Problem details:
Give back exactly the first lines of the entries below, through the line with "Datenschutz (1392, 17)".

Records excerpted from a collection
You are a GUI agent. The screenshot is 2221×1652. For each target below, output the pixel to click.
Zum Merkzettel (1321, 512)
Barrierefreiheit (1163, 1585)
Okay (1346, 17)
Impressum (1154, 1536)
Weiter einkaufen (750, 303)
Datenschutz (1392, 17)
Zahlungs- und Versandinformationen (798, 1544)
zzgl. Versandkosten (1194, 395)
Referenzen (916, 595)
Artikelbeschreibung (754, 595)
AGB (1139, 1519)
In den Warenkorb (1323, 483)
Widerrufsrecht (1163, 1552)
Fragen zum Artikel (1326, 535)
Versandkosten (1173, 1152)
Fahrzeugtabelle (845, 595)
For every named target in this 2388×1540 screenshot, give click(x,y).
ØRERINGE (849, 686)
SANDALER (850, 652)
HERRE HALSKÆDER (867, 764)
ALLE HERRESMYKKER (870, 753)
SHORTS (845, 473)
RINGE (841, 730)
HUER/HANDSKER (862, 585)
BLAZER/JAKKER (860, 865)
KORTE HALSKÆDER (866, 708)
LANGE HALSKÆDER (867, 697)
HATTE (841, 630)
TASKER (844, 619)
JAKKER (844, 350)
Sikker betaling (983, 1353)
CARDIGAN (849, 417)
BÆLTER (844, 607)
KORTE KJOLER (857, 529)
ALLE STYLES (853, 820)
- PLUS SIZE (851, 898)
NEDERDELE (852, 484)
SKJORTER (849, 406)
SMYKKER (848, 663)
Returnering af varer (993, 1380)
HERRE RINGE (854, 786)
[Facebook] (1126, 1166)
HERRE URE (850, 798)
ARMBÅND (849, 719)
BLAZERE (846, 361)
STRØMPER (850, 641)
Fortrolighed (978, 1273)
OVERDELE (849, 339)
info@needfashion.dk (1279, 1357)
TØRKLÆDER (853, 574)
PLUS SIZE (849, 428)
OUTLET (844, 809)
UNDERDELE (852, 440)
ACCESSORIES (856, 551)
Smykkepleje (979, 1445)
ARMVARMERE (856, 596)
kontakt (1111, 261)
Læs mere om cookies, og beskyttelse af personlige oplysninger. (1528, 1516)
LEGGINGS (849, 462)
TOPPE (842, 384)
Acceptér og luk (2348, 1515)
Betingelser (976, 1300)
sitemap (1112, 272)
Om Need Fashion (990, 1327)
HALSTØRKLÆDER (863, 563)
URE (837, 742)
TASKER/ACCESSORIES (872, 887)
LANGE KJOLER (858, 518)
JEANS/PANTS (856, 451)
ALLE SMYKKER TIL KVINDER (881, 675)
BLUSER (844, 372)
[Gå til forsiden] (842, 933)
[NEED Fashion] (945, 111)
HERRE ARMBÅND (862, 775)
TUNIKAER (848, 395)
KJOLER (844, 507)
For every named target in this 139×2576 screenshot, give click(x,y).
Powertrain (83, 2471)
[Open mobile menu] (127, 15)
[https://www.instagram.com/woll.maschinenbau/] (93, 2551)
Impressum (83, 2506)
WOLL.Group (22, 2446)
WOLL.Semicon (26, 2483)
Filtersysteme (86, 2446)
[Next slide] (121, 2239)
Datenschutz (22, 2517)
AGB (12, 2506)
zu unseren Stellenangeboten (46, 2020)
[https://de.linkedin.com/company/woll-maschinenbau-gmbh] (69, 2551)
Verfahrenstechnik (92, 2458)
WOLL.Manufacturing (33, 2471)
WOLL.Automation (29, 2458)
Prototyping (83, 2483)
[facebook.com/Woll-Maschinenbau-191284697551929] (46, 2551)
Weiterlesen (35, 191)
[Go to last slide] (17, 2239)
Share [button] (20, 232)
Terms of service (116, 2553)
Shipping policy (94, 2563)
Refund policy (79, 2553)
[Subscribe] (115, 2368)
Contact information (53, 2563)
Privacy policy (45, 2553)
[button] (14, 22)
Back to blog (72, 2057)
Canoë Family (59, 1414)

Exercise solution:
You are a GUI agent. The screenshot is 2221×1652. For each target below, output the pixel to click.
Zum Merkzettel (1321, 512)
Barrierefreiheit (1163, 1585)
Okay (1346, 17)
Impressum (1154, 1536)
Weiter einkaufen (750, 303)
Datenschutz (1392, 17)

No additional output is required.